(THE TASK)
Without changing anything, reproduce every record below.

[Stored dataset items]
:::::
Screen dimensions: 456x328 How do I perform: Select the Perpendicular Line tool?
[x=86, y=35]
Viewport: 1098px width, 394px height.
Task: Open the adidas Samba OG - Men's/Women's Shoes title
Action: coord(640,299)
:::::
(RESPONSE FOR THIS EXERCISE)
Screen dimensions: 456x328 How do I perform: Select the Perpendicular Line tool?
[x=86, y=35]
Viewport: 1098px width, 394px height.
Task: Open the adidas Samba OG - Men's/Women's Shoes title
Action: coord(640,299)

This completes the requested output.